#### What this task involves
Two lines below mark the span: the one containing "The image size is (1918, 1125)." and the one containing "Task: Click the Criteria cell under AgeGroup". Set down both, plus every line between, exactly as they stand, and nothing else.

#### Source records
# # # # # # #

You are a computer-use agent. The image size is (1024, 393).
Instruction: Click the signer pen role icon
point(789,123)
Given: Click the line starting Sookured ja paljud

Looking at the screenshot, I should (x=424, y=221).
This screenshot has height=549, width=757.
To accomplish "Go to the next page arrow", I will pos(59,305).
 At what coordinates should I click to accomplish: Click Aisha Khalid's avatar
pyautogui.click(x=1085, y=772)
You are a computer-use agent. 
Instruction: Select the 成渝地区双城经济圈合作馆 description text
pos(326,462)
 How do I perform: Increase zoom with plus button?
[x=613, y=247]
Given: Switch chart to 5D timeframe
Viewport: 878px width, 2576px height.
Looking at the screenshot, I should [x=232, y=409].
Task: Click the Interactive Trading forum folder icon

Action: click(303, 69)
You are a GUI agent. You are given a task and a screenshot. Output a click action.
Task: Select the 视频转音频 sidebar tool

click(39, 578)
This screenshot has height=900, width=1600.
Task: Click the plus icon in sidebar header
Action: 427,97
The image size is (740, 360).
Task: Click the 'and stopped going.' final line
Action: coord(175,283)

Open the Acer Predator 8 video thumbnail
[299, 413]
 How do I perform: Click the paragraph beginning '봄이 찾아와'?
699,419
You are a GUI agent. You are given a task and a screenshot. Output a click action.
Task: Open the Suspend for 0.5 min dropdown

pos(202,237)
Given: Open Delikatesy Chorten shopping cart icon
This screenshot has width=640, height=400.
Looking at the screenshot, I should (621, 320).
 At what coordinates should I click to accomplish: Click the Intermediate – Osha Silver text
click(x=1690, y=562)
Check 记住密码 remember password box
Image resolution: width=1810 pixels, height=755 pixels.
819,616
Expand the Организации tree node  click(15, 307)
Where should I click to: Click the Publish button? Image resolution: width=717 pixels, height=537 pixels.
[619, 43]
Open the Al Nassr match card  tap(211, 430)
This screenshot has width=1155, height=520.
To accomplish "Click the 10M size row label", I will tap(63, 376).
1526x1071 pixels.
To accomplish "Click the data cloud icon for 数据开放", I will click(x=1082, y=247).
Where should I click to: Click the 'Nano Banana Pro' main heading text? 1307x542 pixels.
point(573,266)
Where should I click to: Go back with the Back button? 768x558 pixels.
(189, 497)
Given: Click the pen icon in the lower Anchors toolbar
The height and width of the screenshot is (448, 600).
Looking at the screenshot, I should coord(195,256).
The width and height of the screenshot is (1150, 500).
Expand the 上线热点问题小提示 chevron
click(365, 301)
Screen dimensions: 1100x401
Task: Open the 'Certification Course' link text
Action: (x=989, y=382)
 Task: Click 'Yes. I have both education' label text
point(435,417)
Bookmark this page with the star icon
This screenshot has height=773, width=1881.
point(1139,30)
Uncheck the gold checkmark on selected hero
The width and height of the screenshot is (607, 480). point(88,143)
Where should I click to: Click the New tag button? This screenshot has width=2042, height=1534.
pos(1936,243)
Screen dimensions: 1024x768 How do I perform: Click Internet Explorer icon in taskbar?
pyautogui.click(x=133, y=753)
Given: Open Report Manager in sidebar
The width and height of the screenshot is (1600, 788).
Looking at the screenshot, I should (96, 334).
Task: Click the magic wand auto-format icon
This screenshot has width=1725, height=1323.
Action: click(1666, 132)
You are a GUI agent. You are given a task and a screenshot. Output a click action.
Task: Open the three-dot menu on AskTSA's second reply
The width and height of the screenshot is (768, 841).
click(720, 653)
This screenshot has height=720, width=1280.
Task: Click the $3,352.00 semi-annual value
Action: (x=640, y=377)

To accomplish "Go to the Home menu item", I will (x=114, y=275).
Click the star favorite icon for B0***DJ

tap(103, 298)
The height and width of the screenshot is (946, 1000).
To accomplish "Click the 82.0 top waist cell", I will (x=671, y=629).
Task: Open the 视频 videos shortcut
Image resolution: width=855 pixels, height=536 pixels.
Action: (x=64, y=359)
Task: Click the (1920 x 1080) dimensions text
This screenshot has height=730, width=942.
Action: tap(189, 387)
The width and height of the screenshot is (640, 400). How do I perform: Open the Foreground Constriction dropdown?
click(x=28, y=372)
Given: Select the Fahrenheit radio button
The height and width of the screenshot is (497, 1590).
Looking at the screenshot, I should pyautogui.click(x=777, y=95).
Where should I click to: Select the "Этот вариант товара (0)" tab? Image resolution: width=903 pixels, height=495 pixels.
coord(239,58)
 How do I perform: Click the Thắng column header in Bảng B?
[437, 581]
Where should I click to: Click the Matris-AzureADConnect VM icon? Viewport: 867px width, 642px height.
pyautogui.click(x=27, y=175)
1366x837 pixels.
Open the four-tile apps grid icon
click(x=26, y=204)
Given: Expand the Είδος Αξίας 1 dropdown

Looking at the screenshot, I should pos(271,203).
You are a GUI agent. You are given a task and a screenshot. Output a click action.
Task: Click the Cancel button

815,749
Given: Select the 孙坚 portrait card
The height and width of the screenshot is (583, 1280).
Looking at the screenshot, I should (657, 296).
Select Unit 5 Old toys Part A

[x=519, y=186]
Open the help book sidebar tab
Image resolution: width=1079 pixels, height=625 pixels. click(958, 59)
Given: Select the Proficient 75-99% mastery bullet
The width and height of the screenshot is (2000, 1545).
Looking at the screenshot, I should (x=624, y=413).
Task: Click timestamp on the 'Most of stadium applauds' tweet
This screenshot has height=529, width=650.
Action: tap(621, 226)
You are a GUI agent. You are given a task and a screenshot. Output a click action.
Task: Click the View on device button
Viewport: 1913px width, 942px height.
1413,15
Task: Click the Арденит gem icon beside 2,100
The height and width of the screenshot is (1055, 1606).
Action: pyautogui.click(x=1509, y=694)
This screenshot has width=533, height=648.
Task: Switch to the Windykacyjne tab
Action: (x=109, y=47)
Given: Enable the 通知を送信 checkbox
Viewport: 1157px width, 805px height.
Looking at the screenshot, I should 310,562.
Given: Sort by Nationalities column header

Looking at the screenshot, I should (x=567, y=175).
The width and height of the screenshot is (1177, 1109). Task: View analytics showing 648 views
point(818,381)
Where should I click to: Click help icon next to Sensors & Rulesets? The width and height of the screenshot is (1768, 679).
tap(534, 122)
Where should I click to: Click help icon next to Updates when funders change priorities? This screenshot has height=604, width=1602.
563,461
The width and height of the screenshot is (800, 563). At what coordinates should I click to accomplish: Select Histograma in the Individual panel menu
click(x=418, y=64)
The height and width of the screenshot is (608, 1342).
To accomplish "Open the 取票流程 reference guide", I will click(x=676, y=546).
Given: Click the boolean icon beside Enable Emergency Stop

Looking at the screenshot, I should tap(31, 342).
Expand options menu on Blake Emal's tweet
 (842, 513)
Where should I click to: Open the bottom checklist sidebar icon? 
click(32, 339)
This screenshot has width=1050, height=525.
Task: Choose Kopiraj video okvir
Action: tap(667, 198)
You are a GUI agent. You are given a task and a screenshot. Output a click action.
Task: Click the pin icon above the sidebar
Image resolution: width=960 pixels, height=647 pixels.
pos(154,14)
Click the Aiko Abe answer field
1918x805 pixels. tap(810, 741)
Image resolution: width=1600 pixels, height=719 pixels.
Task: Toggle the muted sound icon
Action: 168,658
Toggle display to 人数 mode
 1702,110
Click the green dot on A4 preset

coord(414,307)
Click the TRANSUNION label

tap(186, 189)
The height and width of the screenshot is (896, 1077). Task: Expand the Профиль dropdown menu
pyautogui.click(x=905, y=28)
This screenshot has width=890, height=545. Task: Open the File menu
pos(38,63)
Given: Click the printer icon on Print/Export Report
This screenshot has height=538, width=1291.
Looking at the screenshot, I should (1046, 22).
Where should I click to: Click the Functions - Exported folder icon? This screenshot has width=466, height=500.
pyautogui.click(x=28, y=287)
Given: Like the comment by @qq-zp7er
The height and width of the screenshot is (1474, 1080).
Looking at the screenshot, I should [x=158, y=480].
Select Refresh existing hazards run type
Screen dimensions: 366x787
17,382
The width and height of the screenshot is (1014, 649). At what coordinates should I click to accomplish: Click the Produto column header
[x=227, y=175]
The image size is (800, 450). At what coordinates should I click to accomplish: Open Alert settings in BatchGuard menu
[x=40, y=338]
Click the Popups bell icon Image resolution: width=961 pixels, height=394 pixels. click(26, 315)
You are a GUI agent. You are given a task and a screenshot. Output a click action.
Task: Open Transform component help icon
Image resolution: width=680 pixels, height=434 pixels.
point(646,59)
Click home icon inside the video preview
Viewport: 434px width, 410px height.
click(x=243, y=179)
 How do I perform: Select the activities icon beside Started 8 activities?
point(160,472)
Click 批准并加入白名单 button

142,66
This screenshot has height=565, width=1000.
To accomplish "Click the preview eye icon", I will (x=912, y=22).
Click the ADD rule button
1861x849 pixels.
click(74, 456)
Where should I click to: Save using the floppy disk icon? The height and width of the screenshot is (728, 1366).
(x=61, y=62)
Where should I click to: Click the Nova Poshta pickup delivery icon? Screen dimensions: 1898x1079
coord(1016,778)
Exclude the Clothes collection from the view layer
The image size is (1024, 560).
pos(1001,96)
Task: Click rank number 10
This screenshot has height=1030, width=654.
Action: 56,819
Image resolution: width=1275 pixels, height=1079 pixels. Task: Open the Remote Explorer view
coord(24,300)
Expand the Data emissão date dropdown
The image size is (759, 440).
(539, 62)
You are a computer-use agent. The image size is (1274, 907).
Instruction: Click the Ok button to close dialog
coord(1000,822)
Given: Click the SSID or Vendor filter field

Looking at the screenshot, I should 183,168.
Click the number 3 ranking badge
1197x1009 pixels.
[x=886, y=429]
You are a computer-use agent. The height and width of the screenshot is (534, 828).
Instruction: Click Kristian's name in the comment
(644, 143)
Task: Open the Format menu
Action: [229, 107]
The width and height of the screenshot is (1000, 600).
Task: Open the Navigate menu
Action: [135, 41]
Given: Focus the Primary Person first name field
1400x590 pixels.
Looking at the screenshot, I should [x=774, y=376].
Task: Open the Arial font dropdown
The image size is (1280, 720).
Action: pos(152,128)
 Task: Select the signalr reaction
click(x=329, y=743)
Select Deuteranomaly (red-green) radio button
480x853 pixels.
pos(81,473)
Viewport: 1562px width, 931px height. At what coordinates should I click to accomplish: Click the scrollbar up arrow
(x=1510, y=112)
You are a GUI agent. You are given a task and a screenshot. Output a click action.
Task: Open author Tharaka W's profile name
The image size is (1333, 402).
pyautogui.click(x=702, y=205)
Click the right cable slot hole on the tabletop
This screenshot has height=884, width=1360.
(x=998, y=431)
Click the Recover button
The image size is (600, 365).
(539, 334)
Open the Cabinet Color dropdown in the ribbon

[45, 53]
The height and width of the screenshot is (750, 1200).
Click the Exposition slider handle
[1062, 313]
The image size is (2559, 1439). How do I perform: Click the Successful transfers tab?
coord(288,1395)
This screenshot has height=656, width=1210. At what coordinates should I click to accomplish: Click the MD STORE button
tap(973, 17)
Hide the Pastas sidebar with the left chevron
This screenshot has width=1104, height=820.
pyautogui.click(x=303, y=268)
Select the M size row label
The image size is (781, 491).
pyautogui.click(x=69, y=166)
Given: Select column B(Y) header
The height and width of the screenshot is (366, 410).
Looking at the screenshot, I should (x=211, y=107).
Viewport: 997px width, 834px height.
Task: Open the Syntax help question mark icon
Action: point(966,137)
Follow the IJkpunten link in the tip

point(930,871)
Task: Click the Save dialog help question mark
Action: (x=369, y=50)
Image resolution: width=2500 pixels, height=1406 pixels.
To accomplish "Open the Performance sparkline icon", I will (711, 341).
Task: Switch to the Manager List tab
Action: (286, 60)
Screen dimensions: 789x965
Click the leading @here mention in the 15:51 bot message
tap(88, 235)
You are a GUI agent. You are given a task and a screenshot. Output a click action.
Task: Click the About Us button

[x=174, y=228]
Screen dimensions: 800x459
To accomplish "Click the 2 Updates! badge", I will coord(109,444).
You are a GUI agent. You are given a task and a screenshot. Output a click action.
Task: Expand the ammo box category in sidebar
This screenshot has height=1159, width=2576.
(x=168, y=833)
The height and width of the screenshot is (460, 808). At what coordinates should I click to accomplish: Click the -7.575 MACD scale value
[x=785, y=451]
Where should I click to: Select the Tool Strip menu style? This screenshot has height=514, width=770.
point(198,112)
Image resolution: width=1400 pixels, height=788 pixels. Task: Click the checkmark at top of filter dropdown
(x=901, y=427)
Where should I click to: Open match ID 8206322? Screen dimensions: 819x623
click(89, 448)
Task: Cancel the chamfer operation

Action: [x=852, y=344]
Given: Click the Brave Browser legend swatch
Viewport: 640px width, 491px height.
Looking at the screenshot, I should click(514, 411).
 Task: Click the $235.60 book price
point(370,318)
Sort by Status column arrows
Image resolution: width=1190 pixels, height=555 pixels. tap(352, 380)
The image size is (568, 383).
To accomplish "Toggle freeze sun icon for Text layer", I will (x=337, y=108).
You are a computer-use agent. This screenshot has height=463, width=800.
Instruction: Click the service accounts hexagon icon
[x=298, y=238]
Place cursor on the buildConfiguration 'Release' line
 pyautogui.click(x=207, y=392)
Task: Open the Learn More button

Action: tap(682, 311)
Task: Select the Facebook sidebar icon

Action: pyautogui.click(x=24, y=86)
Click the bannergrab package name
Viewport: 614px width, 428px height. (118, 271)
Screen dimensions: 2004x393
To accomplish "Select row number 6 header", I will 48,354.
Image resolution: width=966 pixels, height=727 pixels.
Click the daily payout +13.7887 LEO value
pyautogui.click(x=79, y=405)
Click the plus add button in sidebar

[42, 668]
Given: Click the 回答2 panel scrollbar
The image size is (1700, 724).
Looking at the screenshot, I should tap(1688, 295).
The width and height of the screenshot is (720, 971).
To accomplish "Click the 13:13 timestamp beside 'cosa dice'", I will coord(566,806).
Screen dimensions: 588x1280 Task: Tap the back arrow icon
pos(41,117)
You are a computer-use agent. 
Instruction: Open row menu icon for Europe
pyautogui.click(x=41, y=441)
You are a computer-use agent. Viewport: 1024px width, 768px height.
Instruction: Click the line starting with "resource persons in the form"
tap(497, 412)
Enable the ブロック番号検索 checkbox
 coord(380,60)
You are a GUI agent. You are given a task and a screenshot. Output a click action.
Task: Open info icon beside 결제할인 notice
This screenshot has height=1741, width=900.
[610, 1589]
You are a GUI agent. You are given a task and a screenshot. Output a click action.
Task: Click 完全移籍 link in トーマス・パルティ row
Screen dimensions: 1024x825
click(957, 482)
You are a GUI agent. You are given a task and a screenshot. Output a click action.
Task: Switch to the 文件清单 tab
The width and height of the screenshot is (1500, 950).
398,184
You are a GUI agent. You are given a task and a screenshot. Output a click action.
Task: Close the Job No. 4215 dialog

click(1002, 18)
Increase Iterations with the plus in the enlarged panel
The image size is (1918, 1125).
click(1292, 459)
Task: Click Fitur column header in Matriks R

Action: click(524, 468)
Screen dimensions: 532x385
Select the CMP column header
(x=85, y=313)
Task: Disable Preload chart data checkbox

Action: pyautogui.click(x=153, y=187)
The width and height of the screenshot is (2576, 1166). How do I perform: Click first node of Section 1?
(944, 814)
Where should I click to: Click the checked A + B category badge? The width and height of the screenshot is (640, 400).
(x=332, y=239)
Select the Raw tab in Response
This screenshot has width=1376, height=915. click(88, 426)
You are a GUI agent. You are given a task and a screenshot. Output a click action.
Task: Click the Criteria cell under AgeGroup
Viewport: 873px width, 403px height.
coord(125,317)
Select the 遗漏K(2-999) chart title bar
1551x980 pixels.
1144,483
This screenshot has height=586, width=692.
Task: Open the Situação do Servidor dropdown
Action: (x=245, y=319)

# # # # # # #

#### Solution to this problem
The image size is (1918, 1125).
click(1292, 459)
Task: Click Fitur column header in Matriks R

Action: click(524, 468)
Screen dimensions: 532x385
Select the CMP column header
(x=85, y=313)
Task: Disable Preload chart data checkbox

Action: pyautogui.click(x=153, y=187)
The width and height of the screenshot is (2576, 1166). How do I perform: Click first node of Section 1?
(944, 814)
Where should I click to: Click the checked A + B category badge? The width and height of the screenshot is (640, 400).
(x=332, y=239)
Select the Raw tab in Response
This screenshot has width=1376, height=915. click(88, 426)
You are a GUI agent. You are given a task and a screenshot. Output a click action.
Task: Click the Criteria cell under AgeGroup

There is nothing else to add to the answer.